Semanas antes Tali había comentado a Kurt: “Que la vengan a buscar. Es un desastre tener gente sobre colchones en pleno Belgrano. Debería ocuparse el Estado.”
Kurt se detiene frente a ella cuando le hace rastas a su perro. Le consulta qué necesita. Algo caliente, escucha. Kurt se dirige al kiosco y pide un café con leche. Se lo alcanza a Elsa y advierte que un olor horrible, muy fuerte, emana del hueco donde la mujer vive. No es olor a pis. Kurt detecta al perro estilo caniche.
Elsa emprolija el pelo al animal y le agradece la bebida. Él, otra vez, se da cuenta que algo en ella lo sorprende. Un vecino la señala con su bastón: “ya hicimos mil denuncias para que la vengan a sacar y no se quiere ir. Los hogares no le permiten ese bicho sucio. Estamos hartos de que se apropie de nuestro edificio.”
Al llegar a su casa, el dolor de cabeza se agudiza. Su mujer, que ha regresado del colegio de Uma, ahora se dispone a vestirse. Se prueba el vestido rojo que no le entraba y luego de ir al homeópata, sí. Lo tiene listo para la fiesta.
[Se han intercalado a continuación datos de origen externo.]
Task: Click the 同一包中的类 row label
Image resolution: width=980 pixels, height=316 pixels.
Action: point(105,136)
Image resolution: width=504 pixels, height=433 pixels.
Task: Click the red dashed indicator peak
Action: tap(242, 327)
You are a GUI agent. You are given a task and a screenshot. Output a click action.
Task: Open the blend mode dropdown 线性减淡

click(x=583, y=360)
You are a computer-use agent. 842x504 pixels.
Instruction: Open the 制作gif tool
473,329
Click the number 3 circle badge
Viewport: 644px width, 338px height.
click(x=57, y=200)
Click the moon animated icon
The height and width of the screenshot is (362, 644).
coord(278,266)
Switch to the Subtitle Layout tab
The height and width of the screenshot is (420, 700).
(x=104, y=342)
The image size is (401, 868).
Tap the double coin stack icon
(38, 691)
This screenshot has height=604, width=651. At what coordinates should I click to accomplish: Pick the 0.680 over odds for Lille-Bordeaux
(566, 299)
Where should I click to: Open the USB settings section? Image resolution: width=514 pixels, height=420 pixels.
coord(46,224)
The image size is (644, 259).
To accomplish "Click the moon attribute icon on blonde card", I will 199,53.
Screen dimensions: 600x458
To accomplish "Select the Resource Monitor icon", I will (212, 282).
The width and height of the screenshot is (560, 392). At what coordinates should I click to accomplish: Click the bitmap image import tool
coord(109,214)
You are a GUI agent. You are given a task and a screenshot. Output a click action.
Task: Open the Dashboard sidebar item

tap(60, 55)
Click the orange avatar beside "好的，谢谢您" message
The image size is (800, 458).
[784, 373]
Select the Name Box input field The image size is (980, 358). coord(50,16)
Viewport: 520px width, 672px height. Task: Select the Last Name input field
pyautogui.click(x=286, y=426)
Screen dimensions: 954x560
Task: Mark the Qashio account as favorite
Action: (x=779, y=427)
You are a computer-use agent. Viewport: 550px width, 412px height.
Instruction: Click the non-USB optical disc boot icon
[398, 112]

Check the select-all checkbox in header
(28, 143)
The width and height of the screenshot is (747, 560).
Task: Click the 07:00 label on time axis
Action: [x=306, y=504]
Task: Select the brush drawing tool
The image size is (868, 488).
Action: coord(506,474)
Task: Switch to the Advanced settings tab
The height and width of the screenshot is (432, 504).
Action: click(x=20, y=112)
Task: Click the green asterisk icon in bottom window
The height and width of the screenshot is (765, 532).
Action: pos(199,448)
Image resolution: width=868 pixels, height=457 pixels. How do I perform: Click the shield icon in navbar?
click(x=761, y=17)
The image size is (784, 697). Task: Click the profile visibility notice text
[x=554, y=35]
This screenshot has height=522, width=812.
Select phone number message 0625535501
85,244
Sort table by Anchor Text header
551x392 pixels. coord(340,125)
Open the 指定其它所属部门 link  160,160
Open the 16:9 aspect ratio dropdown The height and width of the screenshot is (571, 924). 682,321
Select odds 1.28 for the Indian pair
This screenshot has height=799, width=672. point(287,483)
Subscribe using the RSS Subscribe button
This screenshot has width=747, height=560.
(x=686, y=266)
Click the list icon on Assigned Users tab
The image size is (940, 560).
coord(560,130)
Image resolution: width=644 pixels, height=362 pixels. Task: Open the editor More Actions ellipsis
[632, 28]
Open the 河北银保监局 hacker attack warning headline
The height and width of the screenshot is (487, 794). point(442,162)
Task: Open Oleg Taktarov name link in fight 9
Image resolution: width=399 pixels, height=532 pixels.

Kurt la ve tomar las pastillas para adelgazar y le advierte otra vez que eso puede hacerle mal. Va y viene eligiendo ropa. Corre de un lado a otro de la casa. Kurt le relata una película donde por causa de los adelgazantes, la mujer termina loca. Tali, con desaire, y diciéndole que aún loca no dejaría de tomar eso, se mira al espejo satisfecha. Se esparce crema corporal nutritiva en las piernas y otras, con diversos ácidos, en el rostro. A máxima velocidad se maquilla.
—¿Hace falta que tengamos tantas cosas? ¿Con una crema no te alcanza? –reclama Kurt cuando observa a su mujer que carece de expresión facial desde que se aplica ahí inyecciones.
—Hoy renuevo el botox, con una dosis mayor. Entonces no voy a necesitar tanta cosa en la cara. El fin de semana ordeno el botiquín si tanto te molesta.
—Escuché eso mil veces –soslaya Kurt.
—El finde, luego de la fiesta de Uma, me pongo a ordenar. Vos no me toques nada.
Kurt le ha avisado al jefe que, por excepción, no ocupará la oficina. Trabajará a distancia ni bien se sienta mejor. Echaron tanto personal que le da terror cualquier pedido, pero se siente de verdad mal.
Tali, después de dedicar más de una hora a arreglarse y elegir un look que condice más a su hija adolescente, se va a su trabajo.
En tanto, aliviado de estar sólo en la casa durante un día hábil, Kurt descubre que su hogar está más abarrotado de objetos, sin utilidad, de lo que pensaba. Los libros de abogacía de su mujer están apilados por todos lados. Recuerdos de cada destino de vacaciones desde que se conocieron, souvenirs de los cumpleaños infantiles, mantas y cubrecamas, envases de perfumes vacíos, remeras desteñidas, biromes sin tinta, cordones de zapatillas que ya no están.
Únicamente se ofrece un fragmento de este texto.